Trifocal glasses are suitable for people who need to see objects at different distances.

Progressive Glasses

illustration of how progressive lens work

These glasses, also known as no-line bifocals or multifocal glasses, have lenses that gradually change power from the top of the lens to the bottom.

They provide a smooth transition from distance to intermediate to near vision, without the visible line seen on bifocal and trifocal lenses.

Non-Prescription Glasses

These glasses, also known as Plano glasses, do not have a prescription and are used for non-vision correction purposes.

They are available in various types, including:

Reading Glasses

Reading glasses are non-prescription glasses designed to magnify close-up objects.

They are suitable for people with presbyopia, a condition that affects the eyes' ability to focus on close objects.

Computer Glasses

Computer glasses are non-prescription glasses designed to reduce eye strain and fatigue caused by prolonged computer use.

The lenses on these glasses filter out blue light emitted by electronic devices, reducing the risk of digital eye strain.

Safety Glasses

Safety glasses are non-prescription glasses designed to protect the eyes from flying debris, chemicals, and other hazards. They are commonly used in industrial, construction, and other hazardous work environments.

Sunglasses

Sunglasses are non-prescription glasses designed to protect the eyes from harmful UV rays and glare from the sun.

They are available in different types, including polarized sunglasses, mirrored sunglasses, and gradient sunglasses.

It is possible to get sunglasses with prescription lenses.

LENS MATERIALS

The type of material used for the lenses can significantly impact the comfort, clarity, and weight of the glasses.
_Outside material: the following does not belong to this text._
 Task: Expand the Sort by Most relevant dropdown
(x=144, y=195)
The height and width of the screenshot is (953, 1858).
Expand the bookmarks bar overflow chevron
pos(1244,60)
Common lens materials include:

  • Glass Lenses:Glass lenses provide excellent optical clarity but are heavier and more prone to shattering than other materials.
  • Plastic Lenses:Plastic lenses are lighter than glass lenses and less likely to shatter. They are a popular choice for most prescription glasses.
  • Polycarbonate Lenses:Polycarbonate lenses are impact-resistant and ideal for safety glasses and sports eyewear. They are also thinner and lighter than plastic lenses.
  • Trivex Lenses:Trivex lenses are similar to polycarbonate lenses but provide better optical clarity. They are also lightweight and impact-resistant.

LENS COATING TYPES

Lens coatings enhance the performance and durability of the glasses.
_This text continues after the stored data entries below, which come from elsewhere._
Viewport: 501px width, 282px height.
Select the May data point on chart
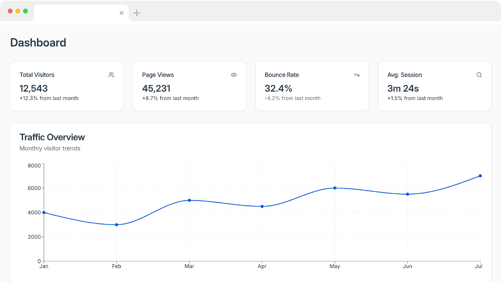(x=335, y=188)
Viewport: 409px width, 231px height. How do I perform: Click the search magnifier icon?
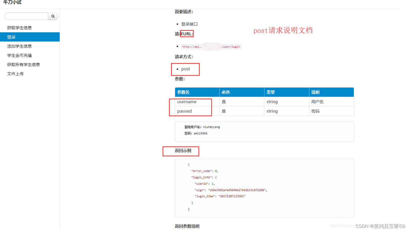coord(53,16)
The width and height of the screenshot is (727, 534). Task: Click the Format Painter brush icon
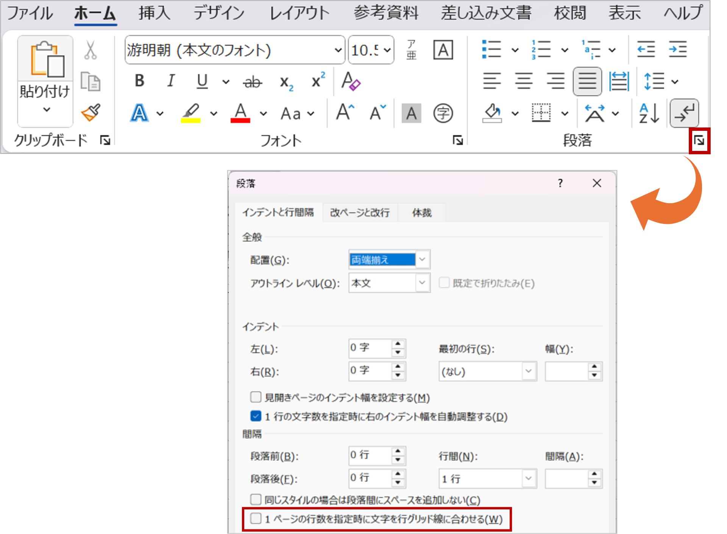point(91,113)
Common lens coatings include:

  • Anti-Reflective Coating (AR): AR coating, as seen on anti-glare glasses, reduces glare and reflections, improving vision, especially in low-light conditions and while using screens.
  • Scratch-Resistant Coating: This coating helps protect the lenses from scratches, extending their lifespan.
  • UV Protection Coating: UV protection coating blocks harmful ultraviolet rays from reaching your eyes, preventing eye damage.
  • Blue Light Filtering Coating:This coating filters out blue ligh temitted by digital screens, reducing eye strain and digital eye fatigue.

FRAME TYPES

Frames not only hold the lenses but also contribute to the overall style and comfort of the glasses.

Frame types include:

  • Full-Rim Frames: These frames encircle the entire lens and provide maximum support. They come in various materials, including metal and plastic.
  • Semi-Rimless Frames: Semi-rimless frames only partially surround the lens, giving a more minimalistic look while offering stability.
  • Rimless Frames: Rimless frames have no surrounding frame around the lenses, providing a lightweight and barely noticeable option.
  • Flexible Frames: Flexible frames are made from bendable materials, making them more durable and less likely to break.

FRAME MATERIALS

The material of the frames affects their durability, weight, and overall style.

Common frame materials include:

  • Metal Frames: Metal frames, such as stainless steel or titanium, are strong, lightweight, and corrosion-resistant.
  • Plastic Frames: Plastic frames, like acetate or cellulose propionate, offer a wide range of colours and styles and are more affordable than metal frames.
  • Nylon Frames: Nylon frames are lightweight, flexible, and ideal for sports or active wear.
  • Wooden Frames: Wooden frames are eco-friendly and offer a unique, natural appearance.